Dalymount Park (Páirc Chnocán Uí Dhálaigh) is a football stadium located in Phibsborough on the Northside of Dublin, Ireland. It is the home of Bohemian F.C., who have played there since the early 20th century, and has a capacity of 4,443.

Affectionately known as Dalyer by fans, it was also historically the "home of Irish football", holding many Irish internationals and FAI Cup finals. It has also hosted UEFA Champions League qualifiers, UEFA Cup and UEFA Cup Winners' Cup matches. However, the ground was largely undeveloped between the 1940s and the 2000s, and has now fallen out of use as a major venue, except for the home games of Bohemians.

The ground has also been used as a home ground by other League of Ireland teams, including Shelbourne, Shamrock Rovers, Dublin City F.C., and Sporting Fingal. Although it was also proposed in 2016 that Shelbourne F.C. would share the ground, by 2025 Shelbourne had secured a long-term lease to remain at Tolka Park.

==History==

===Early years===
Dalymount Park was originally common land with a large vegetable plot that was known as Pisser Dignam's Field until it was taken over by Bohemian F.C. The ground hosted its first game on 7 September 1901, between Bohemians and Shelbourne F.C. and in front of an attendance of around 3,000. Harold Sloan scored the first-ever goal at Dalymount Park in a 4–2 win for Bohs. On that day, it was just an ordinary field enclosed by a corrugated iron fence, the playing pitch being separated from the spectators by a roped barrier and a tent at one end served as dressing rooms for the players.

Within a few weeks, paling had replaced the ropes and the line of demarcation between "reserved" and "unreserved" was fixed by a 6 ft high hoarding. An "unreserved" entrance was then erected at the Connaught Street side. A small wooden stand to the east of the reserved entrance soon appeared as did a similar stand behind each goal.

Dalymount was chosen as the venue for the Irish Cup final in 1903, played on 14 March between Bohemians and Distillery with 6,000 in attendance. On 26 March 1904, the ground hosted an international game for the first time; the 1903–04 Home Championship match between Ireland and Scotland that ended in a 1–1 draw. Between 1904 and 1913, Dalymount hosted at least one Irish international in the years when Ireland had more than one home match in the British Home Championship.

By the 1907/08 season, the ground had been considerably widened, large wooden stands were erected behind both goals, another was built in the centre of the "popular" side and in the reserved enclosure an additional wooden stand appeared to the west of the entrance. Over the following years, the main stand on the reserved side was roofed and a similar addition made on the unreserved side.

In 1915, Dalymount hosted the IFA Intermediate Cup final when UCD beat Portadown 2–1.

Huge improvements happened to the ground during the 1927/28 season; the galvanised iron boundary was replaced by a 10 ft wall having 20 turnstile houses and entrance and exit gates at a cost of £2,520. A new steel stand was erected in the reserved enclosure and provision was made for fitting out club rooms, offices, etc. when more money was available.
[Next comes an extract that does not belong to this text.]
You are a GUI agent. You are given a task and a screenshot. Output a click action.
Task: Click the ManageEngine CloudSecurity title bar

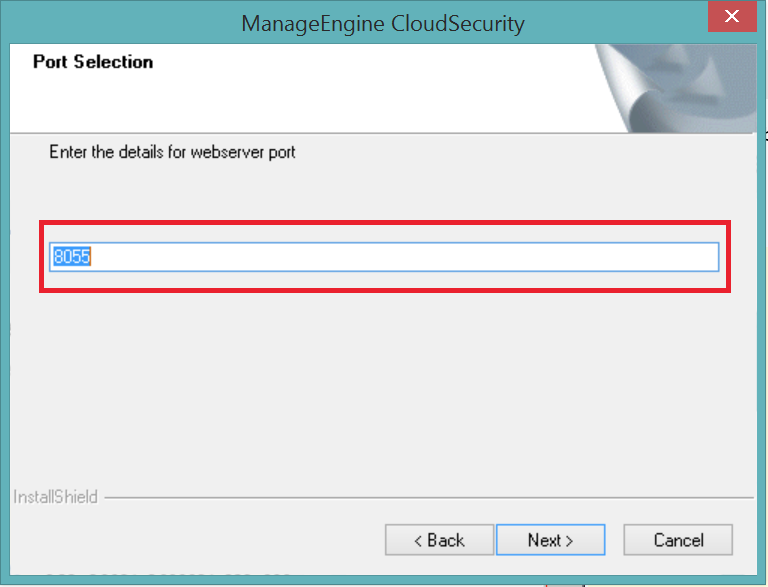[383, 23]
Entrance to the stand was by steps placed at points along the front and facing the field of play. This stand cost £5,833. Other additions included an iron railing along the pitch on the reserved side, new banking on both reserved and unreserved sides and a gymnasium and kicking alley.

A terraced stand at the Tramway End of the stadium was built behind the eastern goal in 1928, so called because of a tram depot located behind that side of the ground.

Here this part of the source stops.